Egli sa che in questo non c'è alcuna differenza tra lui e noi, se non nella consapevolezza senza dubbi di questa verità. Egli ci invita a seguirlo a Gerusalemme con la nostra croce, non con la sua, sapendo che essa è diversa per ciascuno di noi e che ciascuno deve riconoscerla nella propria vita. Questa croce si produce se siamo fedeli a Gesù e al Vangelo, è legata a lui e all'annuncio dell'amore di Dio, non è una qualunque sofferenza, ma è la reazione degli uomini che non vogliono convertirsi dal proprio peccato.
Padre, in quale mistero di vita e di morte mi hai coinvolto? Perdere la vita per poterla trovare è un paradosso che si scioglie solo vivendolo fino in fondo avendo fiducia in te, che ti mostri affidabile nel tuo amore per ciascuno di noi. Io comprendo questo, ma i miei fratelli lo sapranno comprendere, sapranno vivere questo paradosso? Pietro non comprende ancora, ma quando tutto sarà compiuto, lo comprenderà? Ho fiducia in lui e ho fiducia nel tuo Spirito che li aiuterà a vivere quando io non sarò più con loro perché la mia missione si concluderà a Gerusalemme con la mia morte e resurrezione. Tu mi salverai dalla morte, per questo posso perdere la mia vita. Ti ringrazio per questo dono certo che ora vivo nella speranza che si compia, ma che diventerà verità viva dopo la resurrezione, speranza per ciascuno che vi si vorrà affidare.
Le parabole del regno di Dio
La dinamica del regno di Dio presente nella storia, come realtà che nasce in piccolezza e che si manifesterà in pienezza solo alla fine dei tempi, è un mistero che Gesù ci svela perché consapevole di quanto sta accadendo alla sua predicazione.
Gesù conosce il cuore degli uomini indurito dal peccato, ma desideroso di trovare la vita.
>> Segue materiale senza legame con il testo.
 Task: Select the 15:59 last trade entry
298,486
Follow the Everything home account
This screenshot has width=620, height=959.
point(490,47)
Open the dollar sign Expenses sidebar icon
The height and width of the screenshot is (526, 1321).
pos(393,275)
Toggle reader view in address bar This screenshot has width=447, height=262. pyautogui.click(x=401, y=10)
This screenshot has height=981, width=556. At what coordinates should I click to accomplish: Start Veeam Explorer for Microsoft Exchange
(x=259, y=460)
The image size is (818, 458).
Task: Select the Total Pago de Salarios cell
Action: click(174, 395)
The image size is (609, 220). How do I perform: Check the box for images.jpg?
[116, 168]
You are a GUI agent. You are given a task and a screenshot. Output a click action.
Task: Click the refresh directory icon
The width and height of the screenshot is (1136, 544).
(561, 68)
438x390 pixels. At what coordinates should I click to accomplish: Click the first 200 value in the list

Per questo usa le parabole: per risvegliare il desiderio di vita vera soffocato dagli affanni del mondo (il seminatore e i quattro terreni) non può fare altro che farci entrare in un racconto che ci intriga per sorprenderci nei nostri pensieri abituali e po' stantii e aprirci così alla novità di Dio che si fa presente nella storia.
Le parabole ci affascinano perché ci coinvolgono nel profondo e ci rivelano Dio.
Gesù stesso ha dovuto compiere questo cammino di conoscenza di Dio per potercene parlare in modo così originale, non con argomenti logici e riflessivi, ma mostrandoci i vari aspetti del regno di Dio con racconti che ci spingono a prendere una decisione per entrare nel regno di Dio, nel suo amore per gli uomini.
Il regno c'è, Dio lo ha già stabilito, a noi è offerta la opportunità di entrarci con la gioia e la fiducia che in esso possiamo trovare la vera vita.
Gesù ci ha preceduto in questo percorso di conoscenza ed esperienza del regno di Dio e per questo ci vuole aiutare con le parabole a compiere il suo stesso cammino.
Per Gesù il regno di Dio è davvero il campo del mondo che accoglie o meno, e per vari motivi, il seme della parola (Mc 4,1-20).
Gesù è consapevole che il regno cresce per sua propria forza, che è l'amore di Dio per gli uomini e le donne di tutti i tempi, e che troverà il compimento alla fine dei tempi (Mc 4,26-29), quando il bene sarà separato dal male (Mt 13,24).
Egli sa che si può trovare rifugio all'ombra del regno di Dio (Mc 4,30-32).
Gesù ha visto che l'amore di Dio è come il lievito che fa lievitare la vita degli uomini (Mt 13,33).
Per lui stesso il regno è stato come trovare un tesoro nascosto per cui vendere tutto per acquistarlo (Mt 13,44-46).
Gesù riprende ancora una volta la metafora della rete da pesca per parlare del giudizio finale (Mt 13,47-50), perché sa che il Padre farà la differenza tra chi ha vissuto secondo la sua volontà con amore verso i fratelli e chi invece ha fatto il contrario. Dio infatti non è indifferente al bene e al male e anche se durante la storia lascia a ciascuno la possibilità di un tempo per la conversione – e quindi non punisce immediatamente il male compiuto –, tuttavia ci sarà un momento in cui ciascuno di noi dovrà rendere conto di tutto ciò che ha fatto, nel bene come nel male.